Interesting! We see that as \(\eta\) grows the cost of SELECT dominates. Let’s inspect the circuit to see what is the source of the dominant cost.
msd = get_musical_score_data(attrs.evolve(sel_fq, eta=2).decompose_bloq())
fig, ax = draw_musical_score(msd)
fig.set_size_inches(18, 12)
ax.set_title('Select')
plt.tick_params(left=False, right=False, labelleft=False, labelbottom=False, bottom=False)

We see that there are only 3 components, a multiplexed swap, a SELECT operation for the kinetic energy and a SELECT for the potential energy terms. Let’s inspect the scaling of these costs with the system size again.
from qualtran.resource_counting.generalizers import ignore_split_join, ignore_alloc_free
# let's just get the names of the relevant bloqs in select first
fig, ax = plt.subplots(nrows=1, ncols=5)
eta_vals = [10, 20, 40, 60, 80]
for ieta, eta in enumerate(eta_vals):
sel_fq = SelectFirstQuantization(num_bits_p, eta, eta, eta)
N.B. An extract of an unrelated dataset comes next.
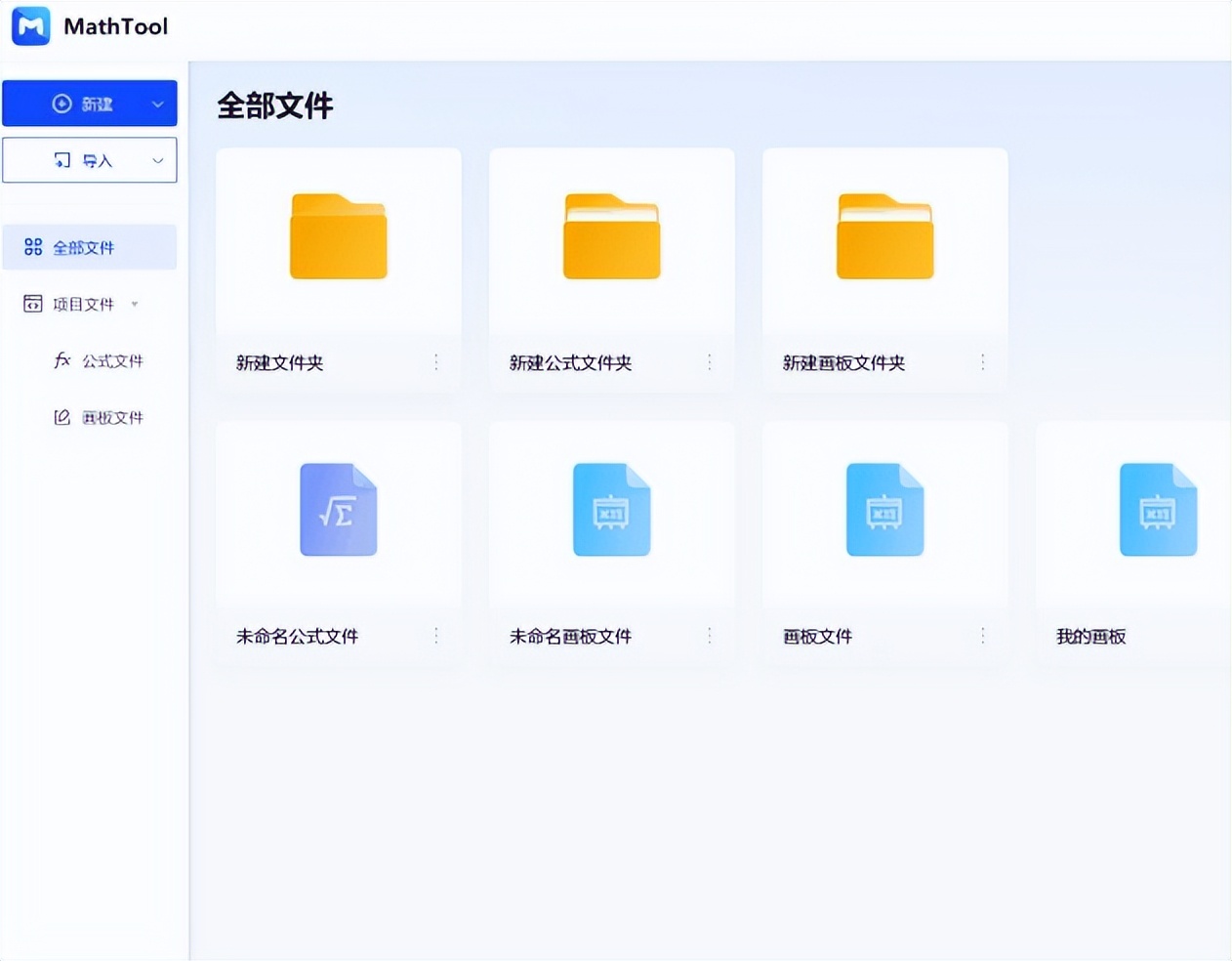Open the 未命名公式文件 options menu
The image size is (1232, 961).
click(x=436, y=636)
bloq_counts = sel_fq.bloq_counts(generalizer=[ignore_split_join, ignore_alloc_free])
# dictionary returned does not preserve any order so sort by the pretty names of the bloqs
sorted_bloqs = sorted(
[bloq for bloq in sel_fq.bloq_counts(generalizer=[ignore_split_join, ignore_alloc_free]).keys()],
key=lambda x: str(x),
)
keys = [str(b) for b in sorted_bloqs]
toffoli_counts = []
for bloq in sorted_bloqs:
count = bloq_counts[bloq]
toffoli_counts.append(count * get_toffoli_counts(bloq))
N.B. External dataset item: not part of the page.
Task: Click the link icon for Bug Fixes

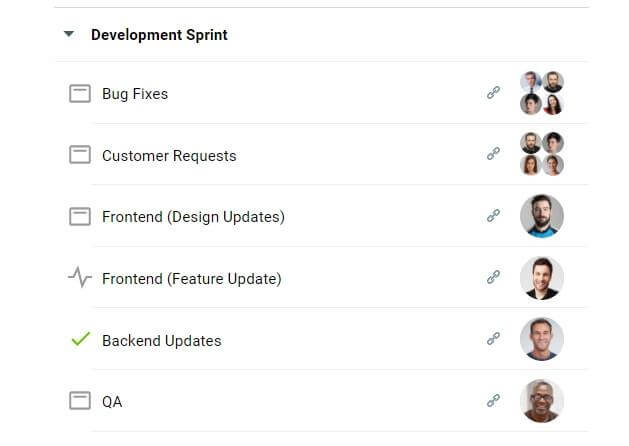Action: click(493, 93)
ax[ieta].set_title(rf'$\eta = {eta}$')
ax[ieta].pie(toffoli_counts, autopct='%1.1f%%')
ax[-1].legend(
labels=keys, loc='best', bbox_to_anchor=(2, 1)
)
fig.set_size_inches(10, 6)

We see that for any interestingly sized system \((\eta > 50)\) that the multiplexed swaps are the dominant cost. Going a little deeper we know that the cost of these swaps is \(12 \eta n_p + 4 \eta - 8\) Toffolis while the other costs only depend on the bitsizes of different registers which is typically logarithmic in the system size (if there is any dependence). A more careful analysis would determine these parameters more precisely!